> Document excerpt
--------------------------------------------------
The Long Descent (John Michael Greer)


I bought this as soon as it was published, as I am a fan of Greer’s blog, but I hadn’t had the space to read it with any justice until last week. Summary impression: excellent, highly recommended, one of the best peak oil books, etc etc; it’s also one of the few books I’ve read on Peak Oil which starts to treat some of the spiritual aspects with any seriousness (indeed the book I hope to finish on my sabbatical is in some ways a Christian equivalent of this), and, other than a forgiveable equation of Christianity with it’s North American instantiation, he says a lot of good things on the spiritual side.

However, I do have some minor disagreements, the most important of which is that Greer holds out no hope for a high-technology future. To my mind, given the existing expenditure on infrastructure, there is no necessary reason why (in, obviously, a much reduced form) some sort of internet, for example, couldn’t be maintained indefinitely. I take the point that, eg, clean rooms for the manufacturing of chips will become virtually impossible to sustain, but I see no reason why, once the changed context is understood, the industry couldn’t make a laptop which would last for fifty or a hundred years without needing any maintenance. In other words, I think the sustainable point on the far side of Hubbert’s curve is higher up the technological scale than Greer anticipates. I suspect that there is a spiritual judgement hovering behind this; I think we’d agree that the true outcome would surprise us both.
--------------------------------------------------
> Data shown
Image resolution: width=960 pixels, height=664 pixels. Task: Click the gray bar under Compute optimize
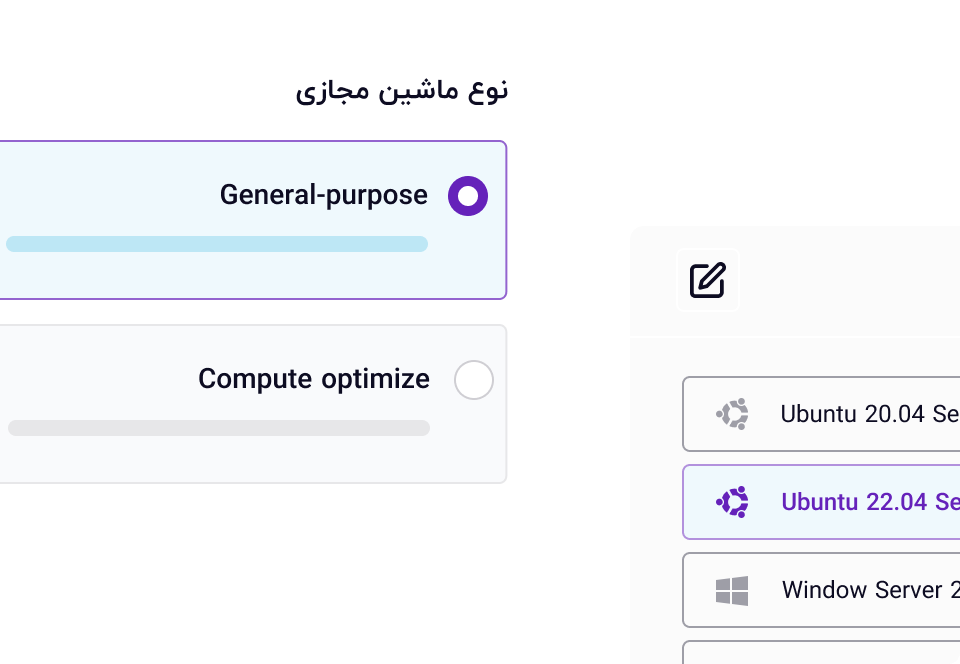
--------------------------------------------------
> Problem set
1 - Say whether each statement below agrees with the review of The Long Descent, answering yes or no and quoting the deciding words of the review. (a) The reviewer read the book as soon as it was published. (b) The reviewer reports that Greer holds out no hope for a high-technology future. (c) The reviewer expects clean rooms for chip manufacturing to remain easy to sustain.
2 - Retype the part of the review of The Long Descent that starts with "The Long Descent" and goes on through "the spiritual side.".

> Set of answers
1 -
(a) No: "I hadn’t had the space to read it with any justice until last week"
(b) Yes: "Greer holds out no hope for a high-technology future"
(c) No: "clean rooms for the manufacturing of chips will become virtually impossible to sustain"

2 -
The Long Descent (John Michael Greer)


I bought this as soon as it was published, as I am a fan of Greer’s blog, but I hadn’t had the space to read it with any justice until last week. Summary impression: excellent, highly recommended, one of the best peak oil books, etc etc; it’s also one of the few books I’ve read on Peak Oil which starts to treat some of the spiritual aspects with any seriousness (indeed the book I hope to finish on my sabbatical is in some ways a Christian equivalent of this), and, other than a forgiveable equation of Christianity with it’s North American instantiation, he says a lot of good things on the spiritual side.